=== Begin Enclosure ===

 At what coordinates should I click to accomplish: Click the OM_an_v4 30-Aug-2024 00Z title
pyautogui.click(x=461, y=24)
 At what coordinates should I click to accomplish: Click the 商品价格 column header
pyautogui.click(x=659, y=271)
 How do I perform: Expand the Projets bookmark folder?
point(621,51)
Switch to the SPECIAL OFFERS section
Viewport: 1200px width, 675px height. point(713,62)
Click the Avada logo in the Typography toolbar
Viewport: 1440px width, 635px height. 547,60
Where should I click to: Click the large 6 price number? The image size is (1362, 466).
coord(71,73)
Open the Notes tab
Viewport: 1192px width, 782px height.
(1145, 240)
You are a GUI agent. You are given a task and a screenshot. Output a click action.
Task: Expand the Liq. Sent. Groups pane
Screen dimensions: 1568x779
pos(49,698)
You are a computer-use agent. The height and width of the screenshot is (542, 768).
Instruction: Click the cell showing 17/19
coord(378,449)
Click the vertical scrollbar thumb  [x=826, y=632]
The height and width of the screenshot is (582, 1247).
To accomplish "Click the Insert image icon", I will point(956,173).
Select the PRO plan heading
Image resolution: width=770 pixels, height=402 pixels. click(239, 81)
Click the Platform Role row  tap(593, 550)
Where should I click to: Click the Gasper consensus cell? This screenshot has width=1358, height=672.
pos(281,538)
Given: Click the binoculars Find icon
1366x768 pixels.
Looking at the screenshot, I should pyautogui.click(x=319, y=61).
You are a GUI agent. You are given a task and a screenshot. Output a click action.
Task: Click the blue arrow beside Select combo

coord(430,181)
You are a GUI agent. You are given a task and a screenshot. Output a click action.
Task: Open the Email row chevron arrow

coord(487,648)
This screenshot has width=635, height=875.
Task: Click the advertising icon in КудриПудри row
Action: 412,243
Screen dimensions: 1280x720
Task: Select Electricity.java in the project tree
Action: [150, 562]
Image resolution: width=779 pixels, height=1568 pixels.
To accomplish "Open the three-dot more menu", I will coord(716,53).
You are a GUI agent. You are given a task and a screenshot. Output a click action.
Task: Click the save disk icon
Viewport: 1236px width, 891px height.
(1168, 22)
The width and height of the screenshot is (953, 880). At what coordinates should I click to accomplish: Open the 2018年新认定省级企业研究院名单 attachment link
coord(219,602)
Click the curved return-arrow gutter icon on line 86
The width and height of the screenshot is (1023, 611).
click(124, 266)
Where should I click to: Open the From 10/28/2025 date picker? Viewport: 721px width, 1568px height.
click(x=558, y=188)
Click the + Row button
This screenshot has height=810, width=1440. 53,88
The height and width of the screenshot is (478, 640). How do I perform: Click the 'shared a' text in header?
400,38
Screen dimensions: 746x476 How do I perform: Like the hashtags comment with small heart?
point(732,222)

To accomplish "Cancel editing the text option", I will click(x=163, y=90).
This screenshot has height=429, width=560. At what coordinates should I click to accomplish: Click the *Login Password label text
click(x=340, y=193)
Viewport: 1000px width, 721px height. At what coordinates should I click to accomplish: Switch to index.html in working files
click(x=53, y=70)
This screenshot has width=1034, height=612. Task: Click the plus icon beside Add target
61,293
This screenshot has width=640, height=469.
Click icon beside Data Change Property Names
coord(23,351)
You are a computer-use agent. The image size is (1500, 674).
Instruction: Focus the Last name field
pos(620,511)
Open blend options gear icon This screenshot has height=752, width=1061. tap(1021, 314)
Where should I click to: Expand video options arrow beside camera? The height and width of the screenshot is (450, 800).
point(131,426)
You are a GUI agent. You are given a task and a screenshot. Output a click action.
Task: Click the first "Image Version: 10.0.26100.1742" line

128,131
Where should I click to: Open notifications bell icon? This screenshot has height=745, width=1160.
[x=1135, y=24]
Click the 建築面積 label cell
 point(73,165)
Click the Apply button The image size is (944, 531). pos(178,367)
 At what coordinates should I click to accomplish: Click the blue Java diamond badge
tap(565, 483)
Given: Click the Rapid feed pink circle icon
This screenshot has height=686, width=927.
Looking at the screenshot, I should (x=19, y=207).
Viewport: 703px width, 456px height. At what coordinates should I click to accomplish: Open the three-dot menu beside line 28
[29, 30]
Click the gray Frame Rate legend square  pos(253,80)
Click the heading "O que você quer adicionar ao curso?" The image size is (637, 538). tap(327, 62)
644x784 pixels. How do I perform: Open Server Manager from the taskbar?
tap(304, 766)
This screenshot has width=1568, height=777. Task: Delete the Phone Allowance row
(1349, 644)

=== End Enclosure ===

= The task =
Write out the complete listing above, exactly as it reads.

= Written response =
 At what coordinates should I click to accomplish: Click the OM_an_v4 30-Aug-2024 00Z title
pyautogui.click(x=461, y=24)
 At what coordinates should I click to accomplish: Click the 商品价格 column header
pyautogui.click(x=659, y=271)
 How do I perform: Expand the Projets bookmark folder?
point(621,51)
Switch to the SPECIAL OFFERS section
Viewport: 1200px width, 675px height. point(713,62)
Click the Avada logo in the Typography toolbar
Viewport: 1440px width, 635px height. 547,60
Where should I click to: Click the large 6 price number? The image size is (1362, 466).
coord(71,73)
Open the Notes tab
Viewport: 1192px width, 782px height.
(1145, 240)
You are a GUI agent. You are given a task and a screenshot. Output a click action.
Task: Expand the Liq. Sent. Groups pane
Screen dimensions: 1568x779
pos(49,698)
You are a computer-use agent. The height and width of the screenshot is (542, 768).
Instruction: Click the cell showing 17/19
coord(378,449)
Click the vertical scrollbar thumb  [x=826, y=632]
The height and width of the screenshot is (582, 1247).
To accomplish "Click the Insert image icon", I will point(956,173).
Select the PRO plan heading
Image resolution: width=770 pixels, height=402 pixels. click(239, 81)
Click the Platform Role row  tap(593, 550)
Where should I click to: Click the Gasper consensus cell? This screenshot has width=1358, height=672.
pos(281,538)
Given: Click the binoculars Find icon
1366x768 pixels.
Looking at the screenshot, I should pyautogui.click(x=319, y=61).
You are a GUI agent. You are given a task and a screenshot. Output a click action.
Task: Click the blue arrow beside Select combo

coord(430,181)
You are a GUI agent. You are given a task and a screenshot. Output a click action.
Task: Open the Email row chevron arrow

coord(487,648)
This screenshot has width=635, height=875.
Task: Click the advertising icon in КудриПудри row
Action: 412,243
Screen dimensions: 1280x720
Task: Select Electricity.java in the project tree
Action: [150, 562]
Image resolution: width=779 pixels, height=1568 pixels.
To accomplish "Open the three-dot more menu", I will coord(716,53).
You are a GUI agent. You are given a task and a screenshot. Output a click action.
Task: Click the save disk icon
Viewport: 1236px width, 891px height.
(1168, 22)
The width and height of the screenshot is (953, 880). At what coordinates should I click to accomplish: Open the 2018年新认定省级企业研究院名单 attachment link
coord(219,602)
Click the curved return-arrow gutter icon on line 86
The width and height of the screenshot is (1023, 611).
click(124, 266)
Where should I click to: Open the From 10/28/2025 date picker? Viewport: 721px width, 1568px height.
click(x=558, y=188)
Click the + Row button
This screenshot has height=810, width=1440. 53,88
The height and width of the screenshot is (478, 640). How do I perform: Click the 'shared a' text in header?
400,38
Screen dimensions: 746x476 How do I perform: Like the hashtags comment with small heart?
point(732,222)

To accomplish "Cancel editing the text option", I will click(x=163, y=90).
This screenshot has height=429, width=560. At what coordinates should I click to accomplish: Click the *Login Password label text
click(x=340, y=193)
Viewport: 1000px width, 721px height. At what coordinates should I click to accomplish: Switch to index.html in working files
click(x=53, y=70)
This screenshot has width=1034, height=612. Task: Click the plus icon beside Add target
61,293
This screenshot has width=640, height=469.
Click icon beside Data Change Property Names
coord(23,351)
You are a computer-use agent. The image size is (1500, 674).
Instruction: Focus the Last name field
pos(620,511)
Open blend options gear icon This screenshot has height=752, width=1061. tap(1021, 314)
Where should I click to: Expand video options arrow beside camera? The height and width of the screenshot is (450, 800).
point(131,426)
You are a GUI agent. You are given a task and a screenshot. Output a click action.
Task: Click the first "Image Version: 10.0.26100.1742" line

128,131
Where should I click to: Open notifications bell icon? This screenshot has height=745, width=1160.
[x=1135, y=24]
Click the 建築面積 label cell
 point(73,165)
Click the Apply button The image size is (944, 531). pos(178,367)
 At what coordinates should I click to accomplish: Click the blue Java diamond badge
tap(565, 483)
Given: Click the Rapid feed pink circle icon
This screenshot has height=686, width=927.
Looking at the screenshot, I should (x=19, y=207).
Viewport: 703px width, 456px height. At what coordinates should I click to accomplish: Open the three-dot menu beside line 28
[29, 30]
Click the gray Frame Rate legend square  pos(253,80)
Click the heading "O que você quer adicionar ao curso?" The image size is (637, 538). tap(327, 62)
644x784 pixels. How do I perform: Open Server Manager from the taskbar?
tap(304, 766)
This screenshot has width=1568, height=777. Task: Delete the Phone Allowance row
(1349, 644)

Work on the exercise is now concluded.